This is according to top executives of South African fashion retailers The Foschini Group (TFG), owners of Foschini, Jet and others, and Mr Price. TFG specifically has long been petitioning the government to crack down on Temu and Shein, claiming that they are cornering too much market share away from local retailers.
“Our understanding is that the closure of that loophole has significantly slowed down some of the international pure play online into South Africa,” said TFG CEO Anthony Thunström, per Reuters.
South Africa will soon be joined by the United States, the UK, and the European Union in launching methods to remove de minimis and increase taxation of foreign ecommerce brands.

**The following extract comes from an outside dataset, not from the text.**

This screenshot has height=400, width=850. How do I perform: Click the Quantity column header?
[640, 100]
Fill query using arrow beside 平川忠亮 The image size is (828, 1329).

Customers have usually reacted negatively to these efforts, suggesting them to be ways to punish foreign companies and remove cheap products from the market.
“There’s nothing punitive about them,” added Thunström about the taxes, “It’s just levelling the playing field so that everybody trading in South Africa and importing products pays exactly the same duties.”
South Africa slaps Temu and Shein with hefty import taxes
Previously, companies like Shein and Temu, which sell extremely affordable products, could import packages under R500 into South Africa without having to pay 15 percent VAT and only paying a 20 percent rate.
However, in September 2024, de minimis was removed and additional taxes were imposed on these foreign retailers importing into South Africa by the South African Revenue Services (SARS).
Initially, a 45 percent tax on all orders was proposed, but this was later changed to a 20 percent tax on goods and 45 percent tax on clothing items.
Data from Cape Town-based market researcher Slant released earlier this year showed just how much Shein, specifically, was affected by the new taxes. Unlike Temu, Shein’s catalogue is mostly fashion products which have received the biggest duties.